EXERCISE INSTRUCTIONS:
Print everything in the listing below from the line containing "Task: Click the zoom out magnifier icon" down to the line containing "coord(536,56)", copying each line exactly and leaving out the pictures.

GIVEN INFORMATION:
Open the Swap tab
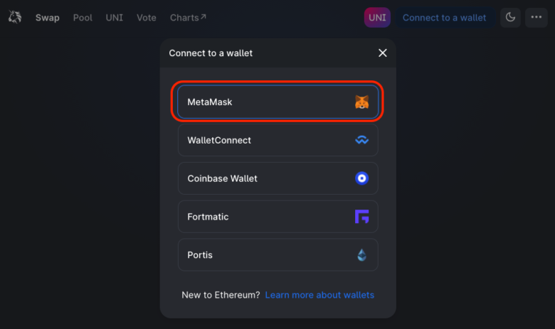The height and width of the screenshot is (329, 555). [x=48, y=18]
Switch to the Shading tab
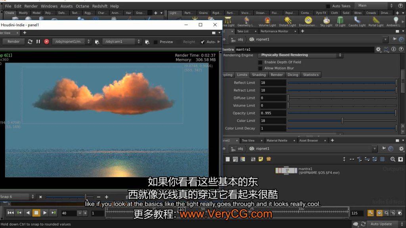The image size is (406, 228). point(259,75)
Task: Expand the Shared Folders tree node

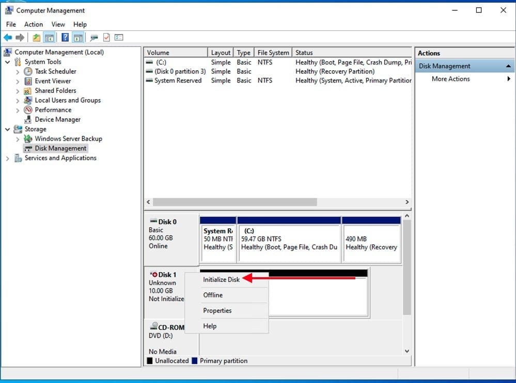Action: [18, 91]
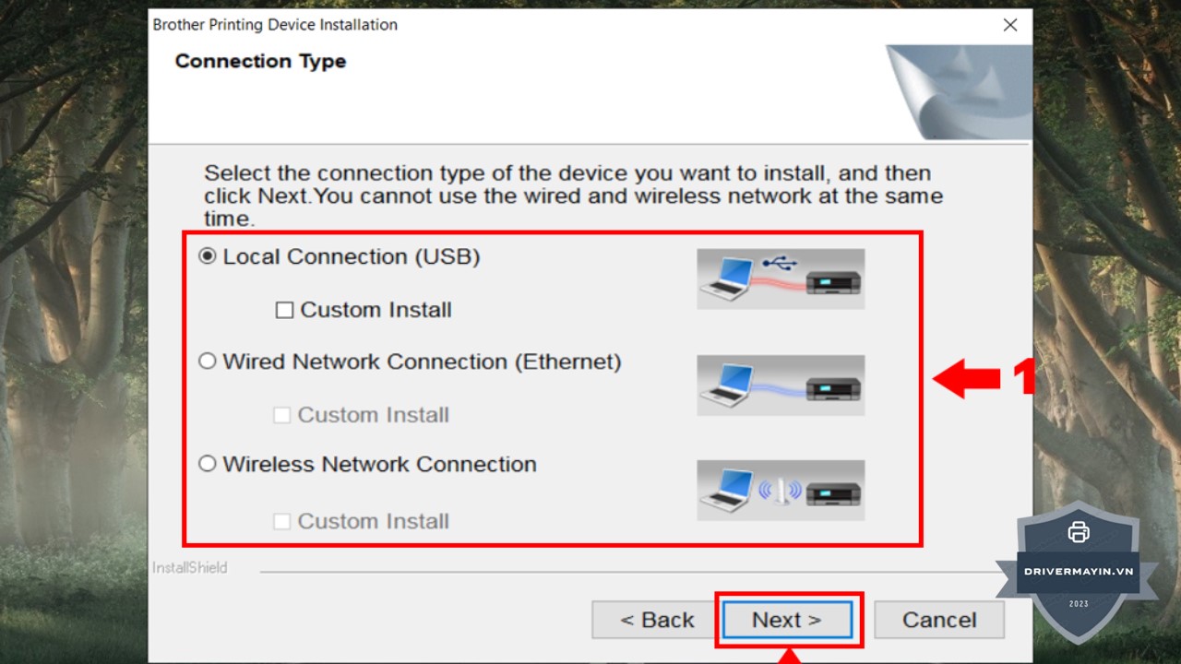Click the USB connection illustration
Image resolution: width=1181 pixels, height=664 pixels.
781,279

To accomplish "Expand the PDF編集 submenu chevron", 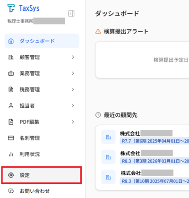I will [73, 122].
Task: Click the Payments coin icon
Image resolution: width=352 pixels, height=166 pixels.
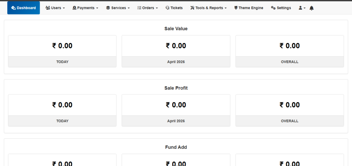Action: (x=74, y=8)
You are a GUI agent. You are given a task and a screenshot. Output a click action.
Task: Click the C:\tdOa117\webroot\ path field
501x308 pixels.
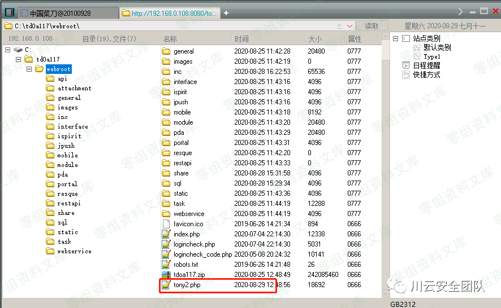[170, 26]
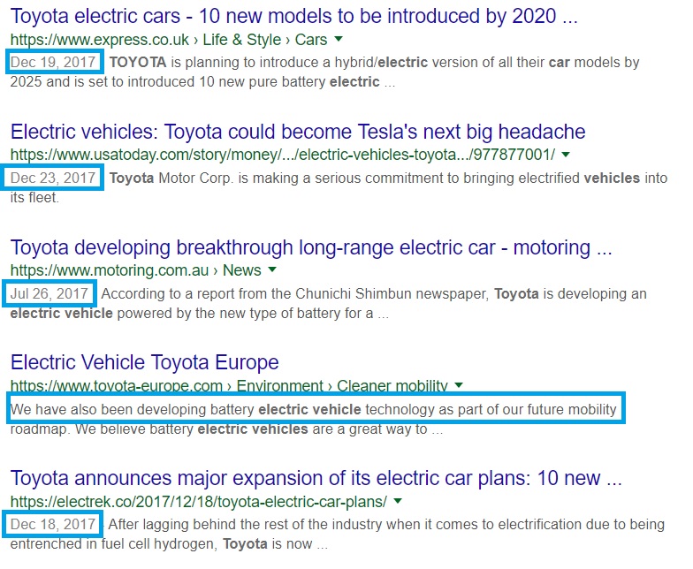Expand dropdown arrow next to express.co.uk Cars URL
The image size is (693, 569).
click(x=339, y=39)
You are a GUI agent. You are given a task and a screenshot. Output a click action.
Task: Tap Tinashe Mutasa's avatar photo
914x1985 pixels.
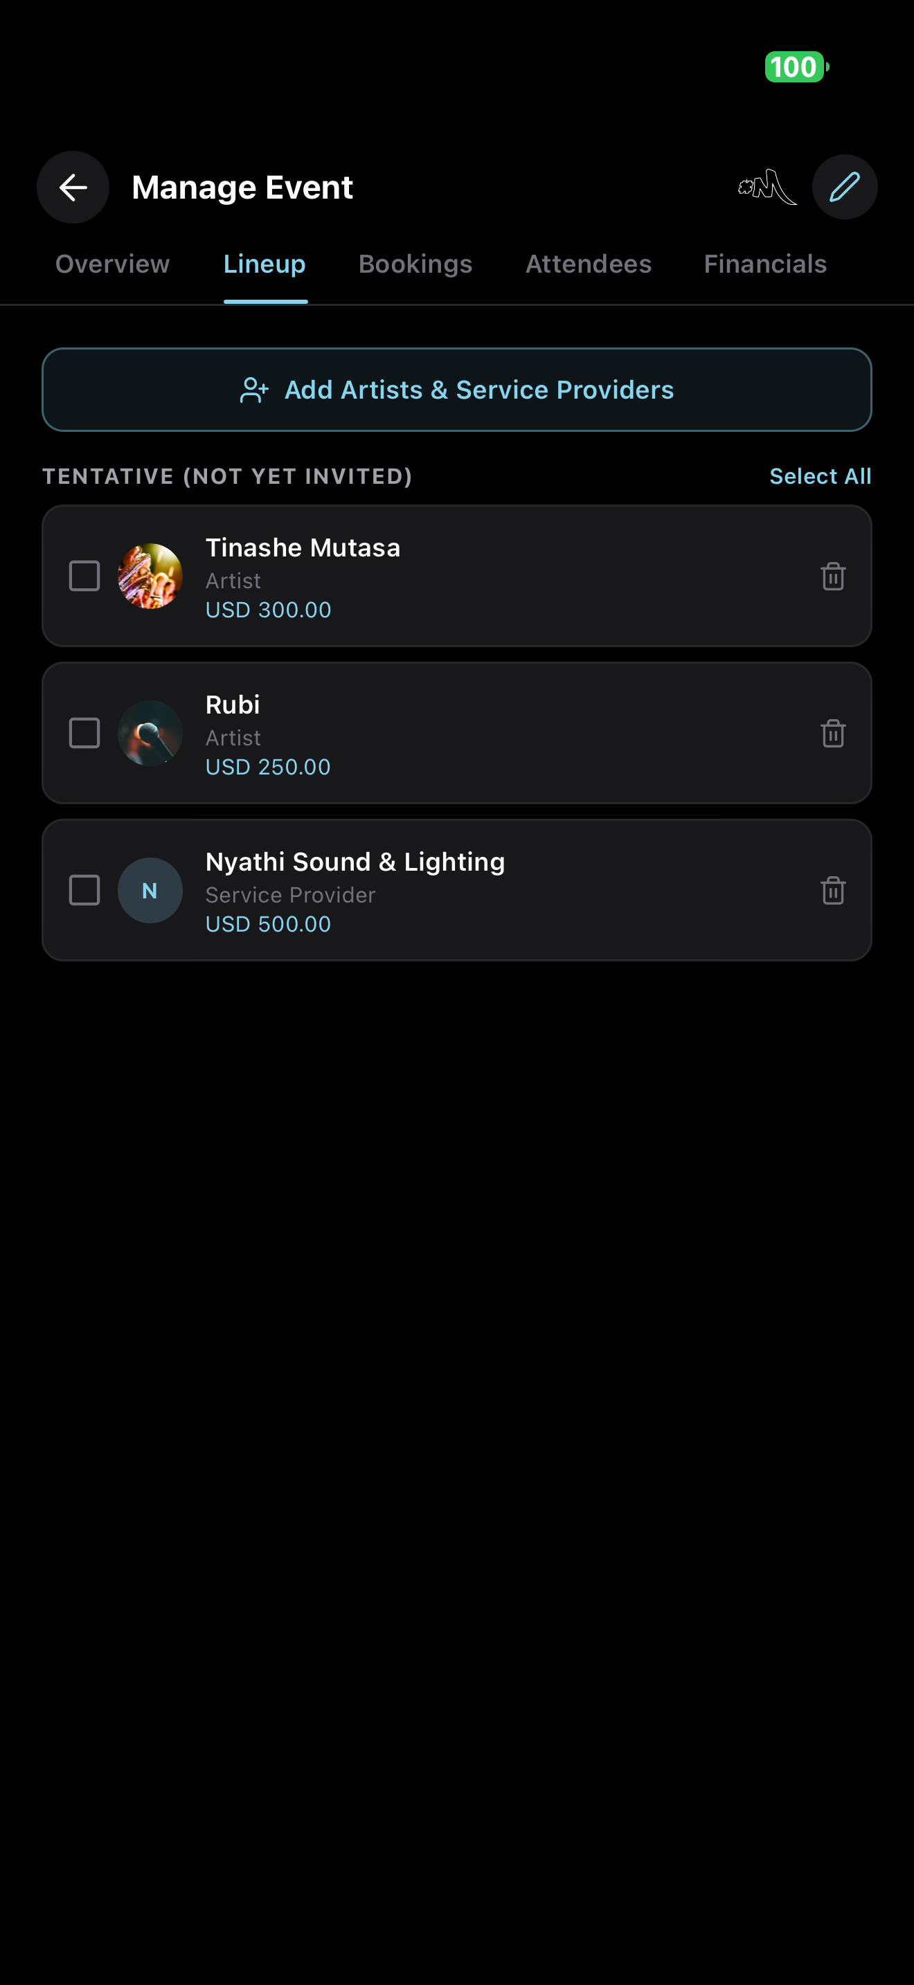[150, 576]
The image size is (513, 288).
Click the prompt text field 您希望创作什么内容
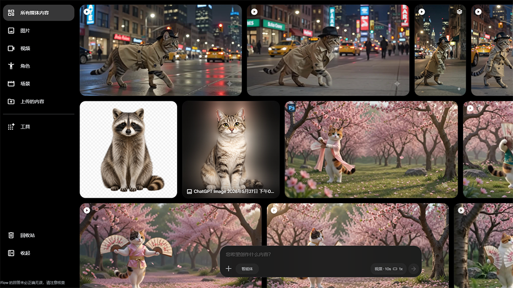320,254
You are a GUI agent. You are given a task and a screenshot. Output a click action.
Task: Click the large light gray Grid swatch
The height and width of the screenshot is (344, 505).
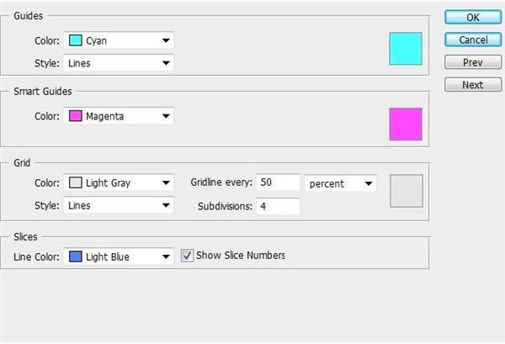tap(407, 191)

* * *

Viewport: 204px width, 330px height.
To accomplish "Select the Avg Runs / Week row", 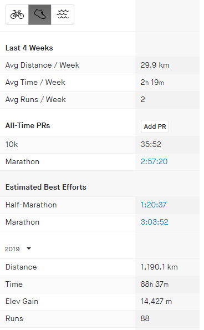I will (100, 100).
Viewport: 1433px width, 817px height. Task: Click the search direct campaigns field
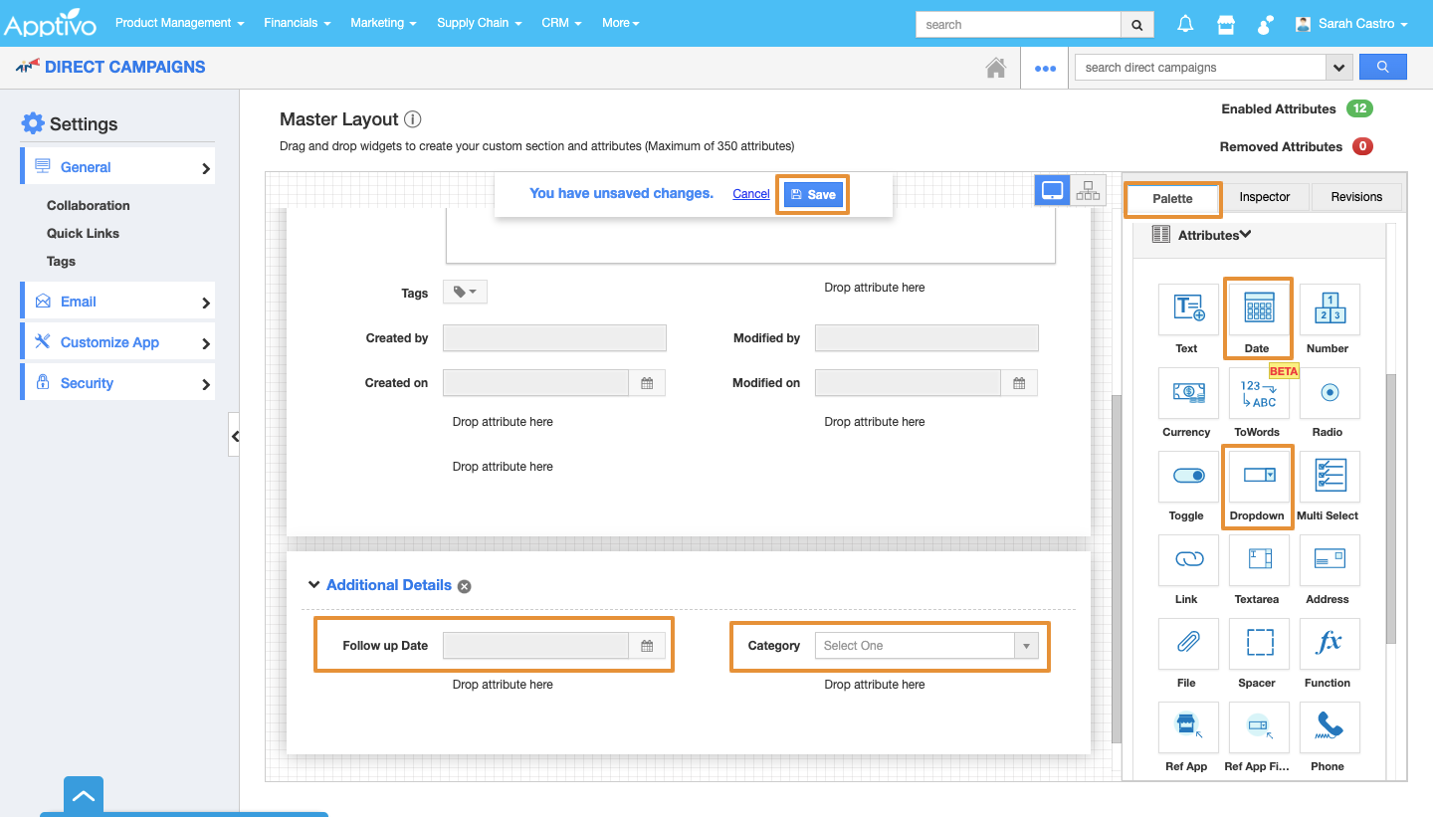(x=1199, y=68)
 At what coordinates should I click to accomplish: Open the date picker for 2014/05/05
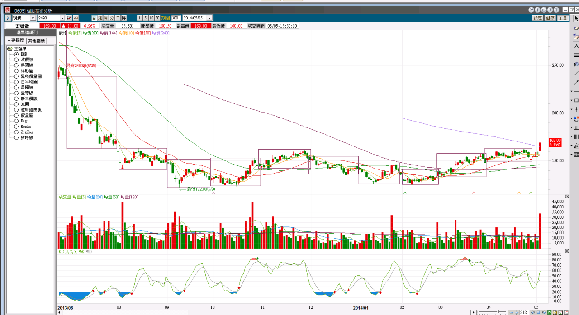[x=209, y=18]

* * *

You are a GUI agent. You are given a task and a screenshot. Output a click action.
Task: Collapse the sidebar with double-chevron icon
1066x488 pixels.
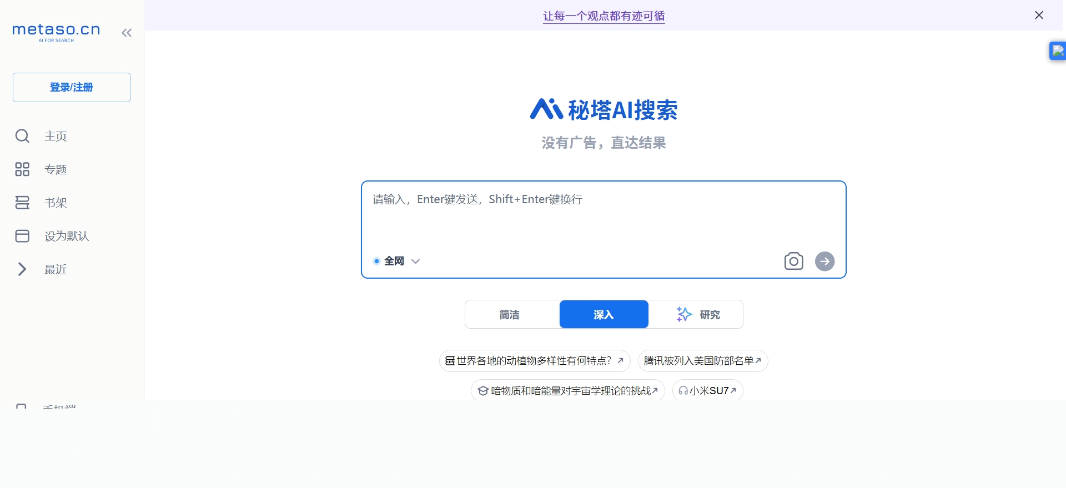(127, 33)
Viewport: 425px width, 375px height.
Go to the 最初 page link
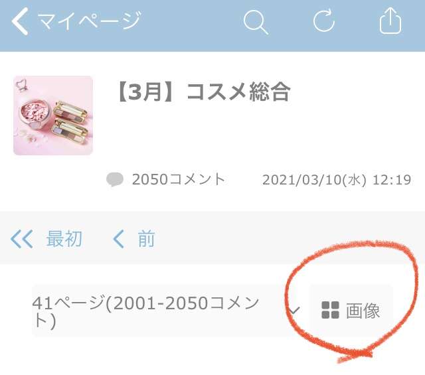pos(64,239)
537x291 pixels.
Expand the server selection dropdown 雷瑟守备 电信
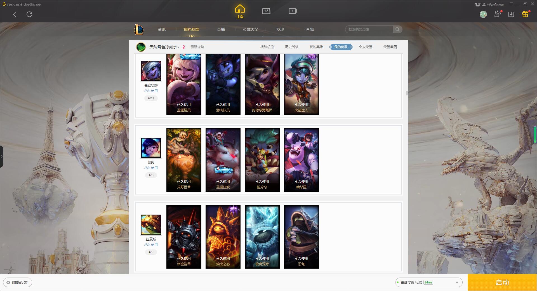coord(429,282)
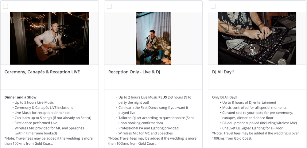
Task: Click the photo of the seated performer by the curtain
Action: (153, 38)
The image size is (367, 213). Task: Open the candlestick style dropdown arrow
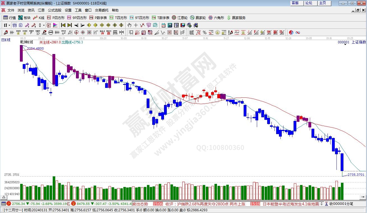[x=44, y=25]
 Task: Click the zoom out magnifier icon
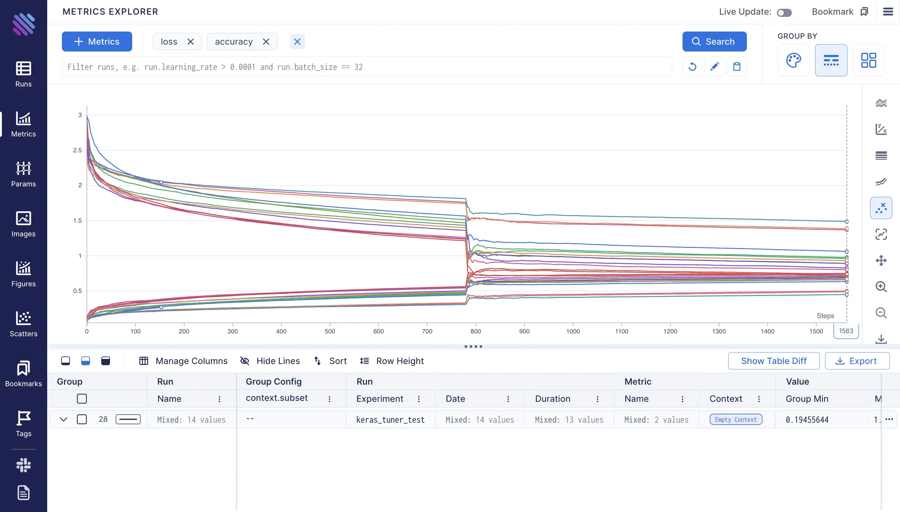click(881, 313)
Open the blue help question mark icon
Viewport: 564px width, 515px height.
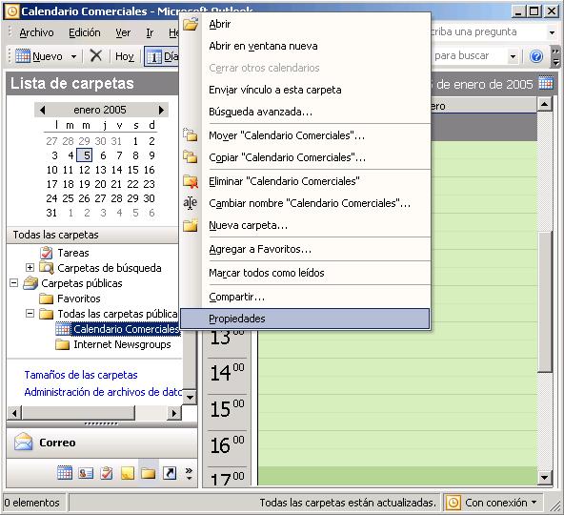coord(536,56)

TASK RESULT:
 Task: Click the zoom out magnifier icon
click(881, 313)
Open the blue help question mark icon
Viewport: 564px width, 515px height.
coord(536,56)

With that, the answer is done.